→ EXERCISE GOAL
Give only the number of rows below that contain the word "деятельность", treating uppercase and lowercase letters as different.

→ DATASET EXTRACT

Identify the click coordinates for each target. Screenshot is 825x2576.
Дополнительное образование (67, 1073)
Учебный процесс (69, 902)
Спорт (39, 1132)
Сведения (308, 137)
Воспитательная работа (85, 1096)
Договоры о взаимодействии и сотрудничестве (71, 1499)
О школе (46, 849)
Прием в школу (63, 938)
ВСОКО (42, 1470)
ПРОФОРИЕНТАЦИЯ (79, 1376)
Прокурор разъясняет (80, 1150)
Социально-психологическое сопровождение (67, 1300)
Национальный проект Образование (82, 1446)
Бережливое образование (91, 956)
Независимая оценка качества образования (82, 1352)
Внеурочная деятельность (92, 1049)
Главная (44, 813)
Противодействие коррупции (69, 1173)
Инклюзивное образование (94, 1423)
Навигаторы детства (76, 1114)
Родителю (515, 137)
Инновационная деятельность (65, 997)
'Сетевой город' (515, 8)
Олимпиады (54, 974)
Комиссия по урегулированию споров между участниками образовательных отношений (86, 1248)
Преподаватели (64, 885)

→ REPLY TO THE EXERCISE
2